I first came across David one busy weekend afternoon as I fought my way through endless streams of shoppers, tourists and average-sounding buskers where outside the Minster stood a middle-aged bearded man with a guitar in his hand. Thinking he was another averagely good busker I carried on…and then stopped as David’s voice broke through the mêlée.
Since then I’ve accidentally and then intentionally stumbled across his various gigs in the city and nearby festivals as he has become one of the best-known musicians and seemingly most respected amongst his peers.
The gig started as one would expect to those familiar with his work; his soft voice and melancholic, biting and occasionally amusing lyrics pervaded the small space and perfectly complimented the ambient lighting and flickering candles.

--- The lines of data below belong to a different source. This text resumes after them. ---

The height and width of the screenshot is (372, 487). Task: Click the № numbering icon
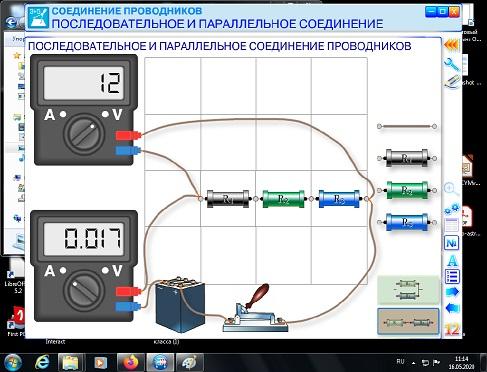pos(451,243)
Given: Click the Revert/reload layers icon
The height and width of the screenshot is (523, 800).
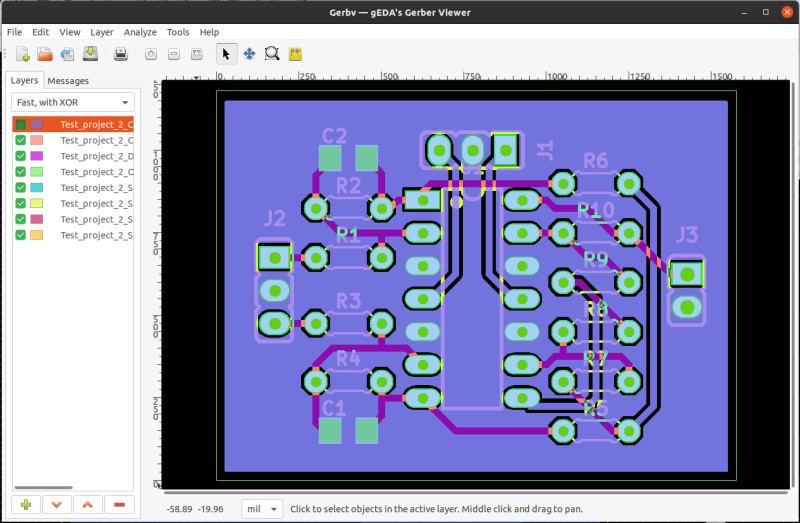Looking at the screenshot, I should pyautogui.click(x=68, y=54).
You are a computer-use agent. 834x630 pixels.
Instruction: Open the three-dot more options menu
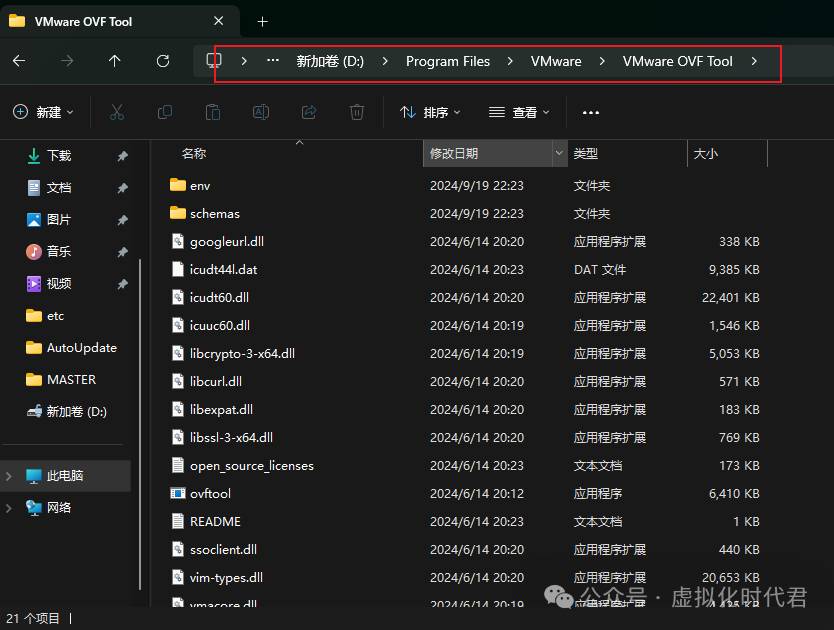[x=591, y=113]
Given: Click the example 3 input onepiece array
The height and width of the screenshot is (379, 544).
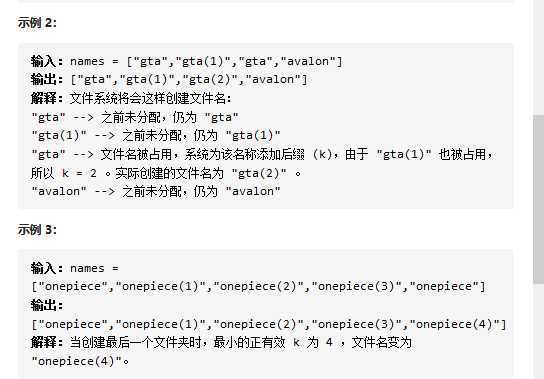Looking at the screenshot, I should point(258,287).
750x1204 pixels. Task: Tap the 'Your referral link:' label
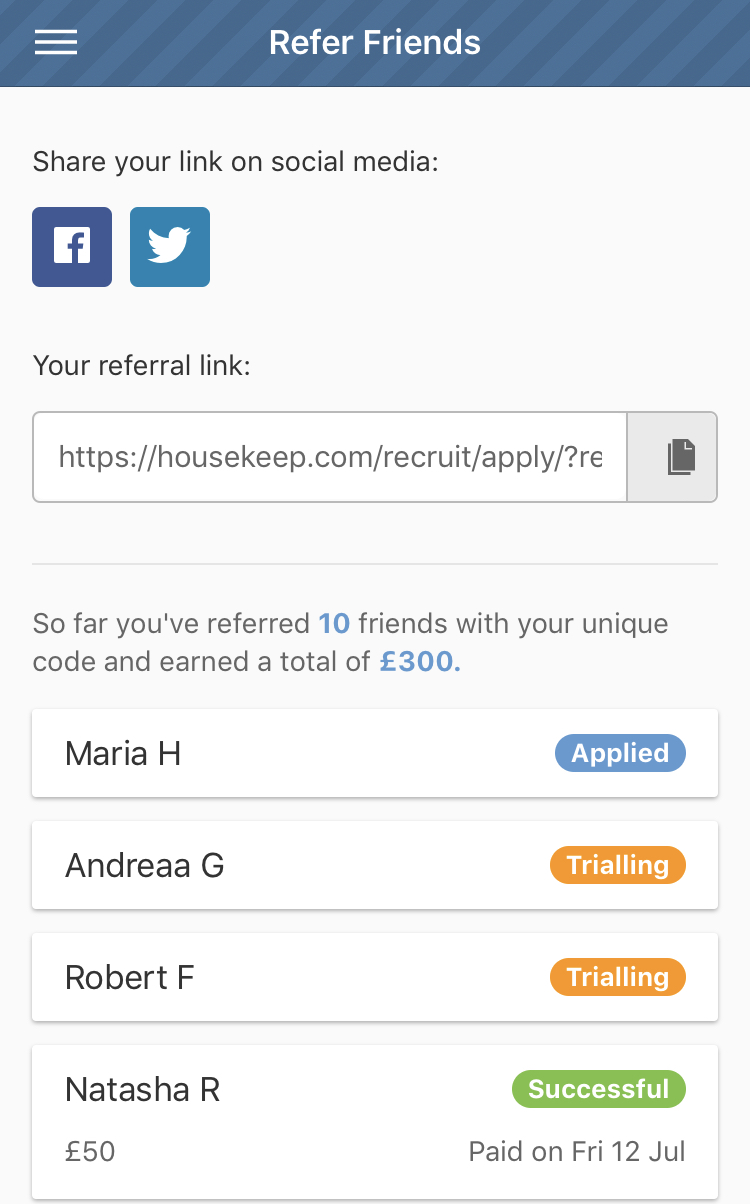(x=141, y=365)
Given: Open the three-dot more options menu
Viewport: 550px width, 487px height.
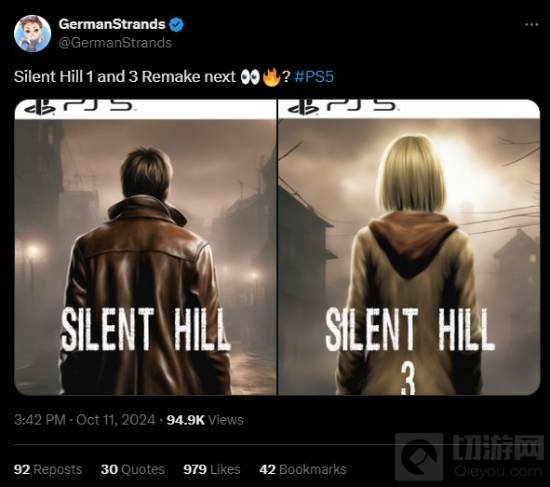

In between songs made up of tracks from his first album Acts of Faith, Mr Maclean tunes his guitar, rambles and swears his way through the interludes in a style that he seems to have made his own whether intentional or not. One may be inclined upon viewing this to believe his assertions that he’ll probably bugger up the next song, until he finally strikes the first chord when the quality shines through once more.
The second session started very differently to the first with the singer-songwriter being joined on stage by a group of known and lesser-known local musicians, going by the slightly leftfield collective name of the York Mariachi Scratch Band, with an assortment of acoustic guitars, drums, double bass and a hand-drum.
This was the first time that DWM had performed songs from his second album The Wreckers with a live backing band, but the lack of practice did not show through as me and the crowd slowly began to tap our feet appreciatively to the now more up-tempo ‘rocky’ numbers which for me was a newly discovered side to the singer, with a particular highlight for me being his first-time attempt at a song titled ‘Sometimes’.
Paradoxically the solo and self-styled street musician really seemed to come alive when joined with others, on a stage, where his energy really seemed to flow through to the crowd whose applause made way for more raucous appreciation.
The night was rounded off by DWM crossing over into another more bluesy musical genre with a fluidity that belies the infancy of this new live venture, and will undoubtedly have left the audience wanting more.
DWM says his music is inspired by the streets of York on which he performs which is shown by the numerous references to streets such as Petergate in the beautiful song ‘Virginie’, as well as Micklegate and St Martin’s Lane in others.
Cycling home that evening through the familiar beauty and grime and the quiet and occasionally boisterous rain-drenched streets, I felt that somehow he reflects the soul of the city in which he has called home. It’s just a shame the talented Scot isn’t from York otherwise we could claim him as our own.
We should however be thankful that he decided to move here, and hope he will stay.